(Extract)
+ + + + +

Library vs. domain specific language

I guess this question was already discussed here on LtU, but I did not find it.

When is it necessary and rewarding to design a domain specific language, instead of creating a library for some general purpose language? Is it just more convenient syntax? What are the aspects that should be taken into account on deciding this question?

Comment viewing options

Select your preferred way to display the comments and click "Save settings" to activate your changes.

Libraries can be composed...

In general, libraries can be stitched together to form programs, while DSLs are, at least in one source unit, uncomposable. If all libraries were DSLs we would obviously have trouble writing anything at all.

Scala combines the two concepts, so you can get the benefits of both at the expense of a less custom syntax/semantic for those DSLs/libraries.

What is this difference of which you speak?

To Lispers (especially Schemers (especially Racketeers)), "library" and "DSL" look like two extrema of a single continuum. In the Scheme world in particular, we refer to syntax abstraction as the direct analogue of procedural (i.e. semantic) abstraction. It's quite common for a library that mostly supplies procedures to provide some helpful syntax as well, and the fact that the difference is mostly transparent to the user is very helpful in implementing things like even streams in eager Scheme.

+ + + + +

(Information supplied)
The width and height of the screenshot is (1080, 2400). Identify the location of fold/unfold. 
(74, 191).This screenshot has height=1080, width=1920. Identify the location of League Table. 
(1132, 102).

+ + + + +

Copy word for word the part of the forum thread on libraries versus domain specific languages that runs from "To Lispers (especially" up to and including "in eager Scheme.".

(Full answer)
To Lispers (especially Schemers (especially Racketeers)), "library" and "DSL" look like two extrema of a single continuum. In the Scheme world in particular, we refer to syntax abstraction as the direct analogue of procedural (i.e. semantic) abstraction. It's quite common for a library that mostly supplies procedures to provide some helpful syntax as well, and the fact that the difference is mostly transparent to the user is very helpful in implementing things like even streams in eager Scheme.